Montebourg "ne veut plus de Mittal en France"

26/11/12 à 12:55 - Mise à jour à 12:55

Source: Trends-Tendances

Dans une interview aux Echos, Montebourg, le ministre français du redressement productif , estime que le sidérurgiste n'a "pas respecté la France". Il confirme travailler à un projet de "nationalisation transitoire" de Florange.

Montebourg "ne veut plus de Mittal en France"

© Reuters

Alors qu'en Belgique, c'est toujours le blocage entre syndicats et direction sur le site d'Arcelor Mittal à Liège, le ministre français du redressement productif Arnaud Montebourg a déclaré aux Echos qu'il ne voulait plus de Mittal en France.

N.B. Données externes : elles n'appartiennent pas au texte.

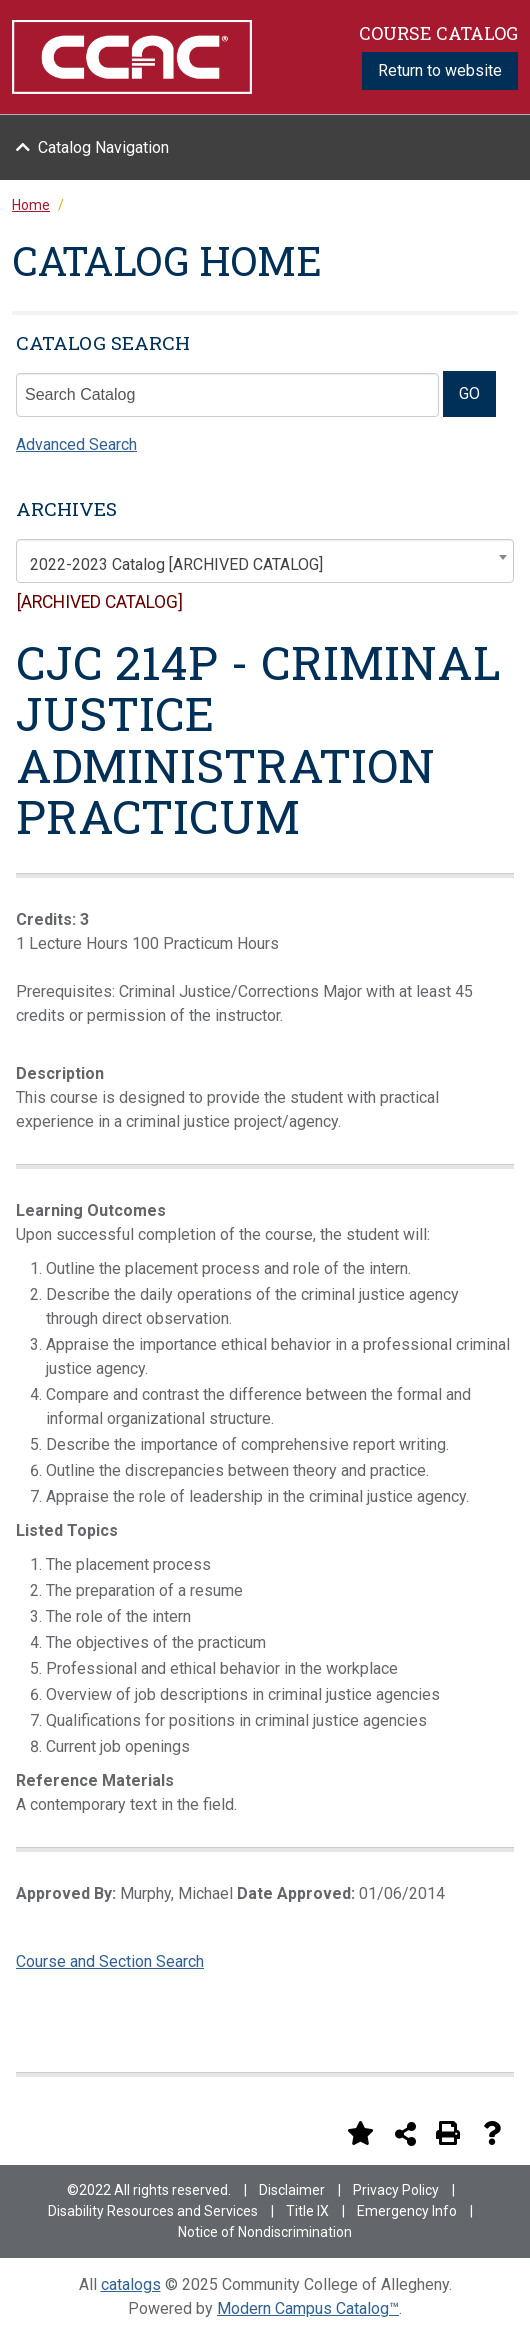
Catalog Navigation (103, 147)
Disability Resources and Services (153, 2211)
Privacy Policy (396, 2190)
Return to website (440, 70)
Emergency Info (407, 2211)
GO (469, 393)
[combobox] (265, 561)
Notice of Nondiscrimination (265, 2232)
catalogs (131, 2284)
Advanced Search (76, 444)
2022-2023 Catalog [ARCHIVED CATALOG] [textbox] (176, 564)
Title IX (307, 2211)
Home (31, 205)
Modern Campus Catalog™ (308, 2308)
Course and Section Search (110, 1961)
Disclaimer (292, 2190)
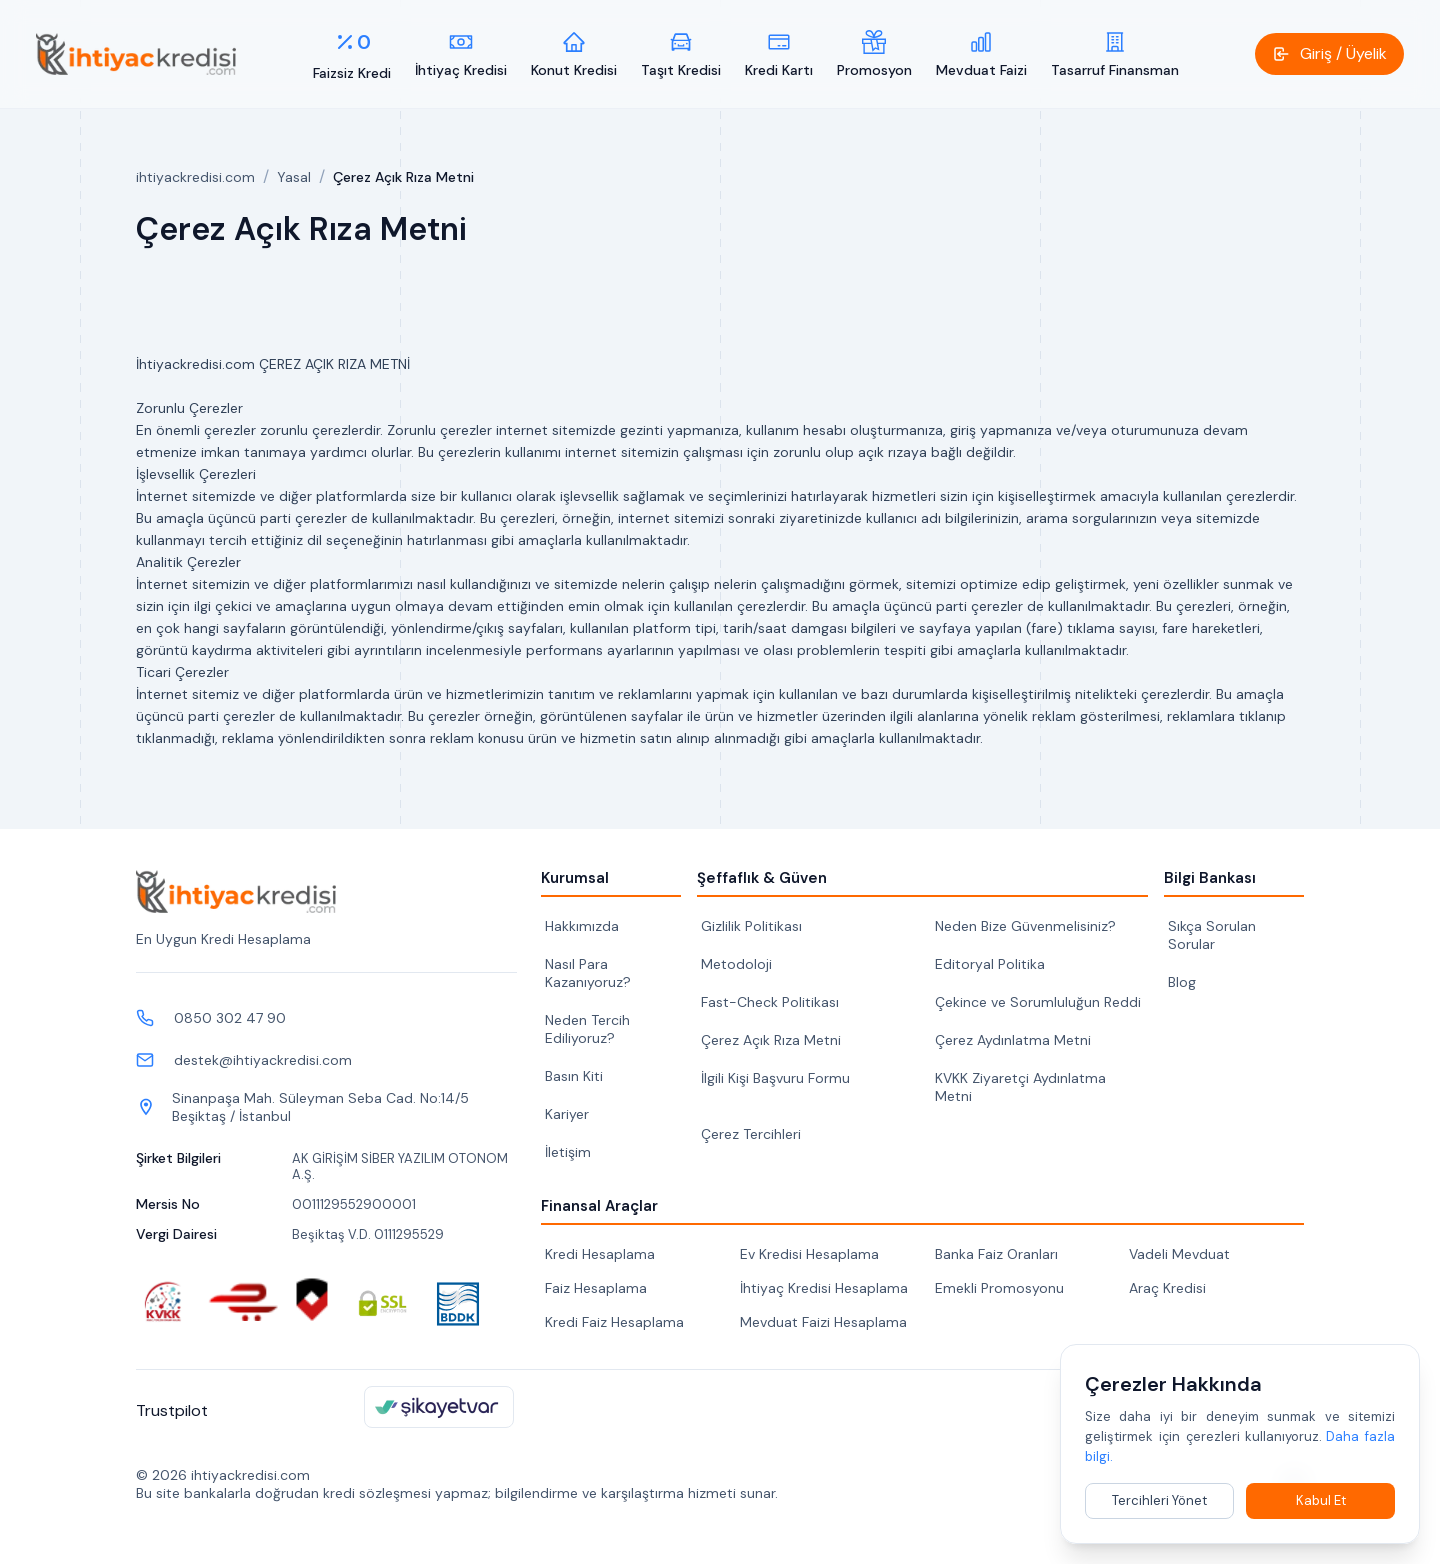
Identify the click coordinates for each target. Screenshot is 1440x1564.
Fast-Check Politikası (770, 1002)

Selon un article visible dimanche sur le site internet du quotidien économique, il chercherait un partenaire industriel pour en prendre le contrôle temporaire du site français.

"Nous ne voulons plus de Mittal en France parce qu'ils n'ont pas respecté la France", explique Arnaud Montebourg, qui avait déjà déclaré jeudi devant le Sénat que "le problème des hauts-fourneaux de Florange, ce n'est pas les hauts-fourneaux de Florange, c'est Mittal".

"Mensonges accablants"

"Les mensonges de Mittal depuis 2006 sont accablants", ajoute-t-il aux Echos soulignant qu'il "n'a jamais tenu ses engagements" vis-à-vis de l'Etat français. Le ministre a confirmé aux Echos travailler à un projet de "nationalisation transitoire" de Florange. Selon le quotidien, "l'idée serait une association avec un opérateur industriel, minoritaire dans le capital le temps de stabiliser l'activité".

Le géant mondial de l'acier a annoncé le 1er octobre l'arrêt définitif des hauts-fourneaux et avait accepté de donner deux mois à l'Etat pour trouver un repreneur.

A moins d'une semaine de la fin du délai, samedi 1er décembre, le ton est monté entre le ministre et Mittal, car l'Etat aurait deux offres de reprises mais sur un périmètre plus large que celui mis en vente par Mittal. Au refus de Mittal de céder l'intégralité du site, Montebourg a brandi jeudi la menace d'un contrôle public temporaire.

Ce à quoi Mittal a répondu que la vente de la totalité du site de Florange "mettrait en péril la viabilité du reste des activités d'ArcelorMittal en France, où le groupe emploie 20.000 salariés".

La famille Mittal s'est dite lundi "extrêmement choquée" auprès du journal Le Monde par ces propos. Lakshmi Mittal, le PDG du groupe, doit être reçu mardi à l'Elysée par François Hollande.

Outre les deux de Florange, trois autres haut-fourneaux du groupe sur les onze que possède le groupe dans cette zone (nord de la France, Allemagne et Belgique) sont aussi à l'arrêt, deux à Liège et un à Dunkerque.